El Guardián se fue presuroso a cortarle el paso y los dos se pusieron a hablar en voz baja delante de la puerta, pero Perrin oyó tan claro lo que decían como si hubieran susurrado justo a su lado.

—¿Vas a irte sin mí? —dijo Lan—. Me comprometí a mantenerte sana y salva, Moraine, cuando me vinculé a ti.

—Siempre has sabido que existen peligros contra los que nada puedes hacer, mi Gaidin. Debo ir sola.

—Moraine…

—Obedéceme, Lan —lo interrumpió—. Si fracaso, lo sabrás, y estarás compelido a regresar a la Torre Blanca. No cambiaría eso ni aunque tuviera tiempo. No quiero que perezcas en un vano intento de vengar mi muerte. Llévate a Perrin contigo. La Sombra me ha dado a conocer, si bien de manera imprecisa, su importancia en el Entramado. He sido una necia. Rand es un ta’veren tan poderoso que pasé por alto el sentido que pueda tener la existencia de otros dos próximos a él. Con Perrin y Mat, la Amyrlin podrá influir tal vez en el curso de los acontecimientos. Estando Rand fuera de control, así habrá de ser. Explícale lo ocurrido, mi Gaidin.

—Hablas como si ya hubieras muerto —observó rudamente Lan.

—La Rueda gira según sus designios, y la Sombra oscurece el mundo. Sigue mis indicaciones, Lan, como juraste hacer. —Dicho esto, salió.
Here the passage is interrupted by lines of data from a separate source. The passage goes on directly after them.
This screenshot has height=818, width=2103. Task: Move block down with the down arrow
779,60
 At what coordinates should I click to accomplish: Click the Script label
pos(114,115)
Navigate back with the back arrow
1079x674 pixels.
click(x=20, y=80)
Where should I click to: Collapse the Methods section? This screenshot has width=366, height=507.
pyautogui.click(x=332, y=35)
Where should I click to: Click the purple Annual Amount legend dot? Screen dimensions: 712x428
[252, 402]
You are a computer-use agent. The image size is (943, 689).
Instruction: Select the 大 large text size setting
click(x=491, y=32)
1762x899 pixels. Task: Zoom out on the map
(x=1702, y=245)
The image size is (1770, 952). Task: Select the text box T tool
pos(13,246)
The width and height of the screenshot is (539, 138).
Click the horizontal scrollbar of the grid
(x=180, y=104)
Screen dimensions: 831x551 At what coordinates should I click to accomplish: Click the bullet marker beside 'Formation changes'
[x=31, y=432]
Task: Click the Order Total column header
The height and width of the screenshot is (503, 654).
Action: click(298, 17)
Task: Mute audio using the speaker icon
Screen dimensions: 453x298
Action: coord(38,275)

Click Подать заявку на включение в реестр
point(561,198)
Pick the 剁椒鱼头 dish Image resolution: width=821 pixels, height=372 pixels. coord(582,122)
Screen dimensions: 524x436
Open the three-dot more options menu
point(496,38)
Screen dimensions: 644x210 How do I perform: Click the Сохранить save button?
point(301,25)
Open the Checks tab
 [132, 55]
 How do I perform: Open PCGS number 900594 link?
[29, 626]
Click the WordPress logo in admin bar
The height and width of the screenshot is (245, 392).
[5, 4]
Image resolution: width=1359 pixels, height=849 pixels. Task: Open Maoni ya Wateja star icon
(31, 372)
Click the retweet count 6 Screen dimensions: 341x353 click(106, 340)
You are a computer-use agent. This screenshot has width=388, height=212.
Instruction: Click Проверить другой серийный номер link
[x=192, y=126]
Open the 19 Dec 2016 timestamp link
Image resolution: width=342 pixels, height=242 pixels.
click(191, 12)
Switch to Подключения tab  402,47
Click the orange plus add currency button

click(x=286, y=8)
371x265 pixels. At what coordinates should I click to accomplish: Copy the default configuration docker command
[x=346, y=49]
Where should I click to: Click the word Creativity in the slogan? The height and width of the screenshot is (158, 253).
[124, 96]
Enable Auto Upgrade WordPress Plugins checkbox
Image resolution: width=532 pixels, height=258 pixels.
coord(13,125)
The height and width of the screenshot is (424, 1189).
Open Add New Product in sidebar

CAPÍTULO 43 Hermanos en la sombra

La muchacha de ojos oscuros volvió a subirse a la mesa y se puso a cantar de nuevo con voz insegura. La melodía se correspondía con la que Perrin conocía por el título de El gallo de la señora Aynora, y, aunque la letra era distinta una vez más, comprobó, decepcionado, y azorado por ello, que realmente narraba las peripecias de un gallo. Ni la misma señora Luhhan habría hallado nada censurable en ella. «Luz, estoy volviéndome igual de malicioso que Mat.» Ninguno de los espectadores se quejó; aunque algunos parecían algo contrariados, era evidente que estaban tan ansiosos por no suscitar la desaprobación de Moraine como la cantante. Nadie quería ofender a una Aes Sedai, ni siquiera estando ausente. Bili regresó a la sala y cargó otros dos Hombres Grises; algunos de los parroquianos ojearon los cadáveres y sacudieron la cabeza. Uno de ellos escupió en el suelo. Lan se acercó a Perrin.

—¿Cómo los has reconocido, herrero? —preguntó quedamente—. Su malignidad no es tan marcada como para que podamos percibirla yo o Moraine. Los Hombres Grises han pasado inadvertidos una criba de cientos de guardias, y entre ellos había Guardianes.

Consciente de que Zarina tenía la mirada pendiente de él, Perrin trató de hablar aún más bajo que Lan.

—Los…, los he olido. Había percibido anteriormente su olor, en Jarra y en Remen, pero siempre desaparecía. En ambas ocasiones, se habían marchado antes de nuestra llegada.

No estaba seguro de si Zarina lo había oído o no. En todo caso ella había hecho lo posible por escuchar con disimulo.

—Entonces debían de seguir a Rand. Y ahora a ti, herrero. —El Guardián no dio muestra alguna de sorpresa. Elevó la voz a su tono normal—. Voy a dar una mirada afuera, herrero. Puede que tus ojos capten algo que pase inadvertido a los míos.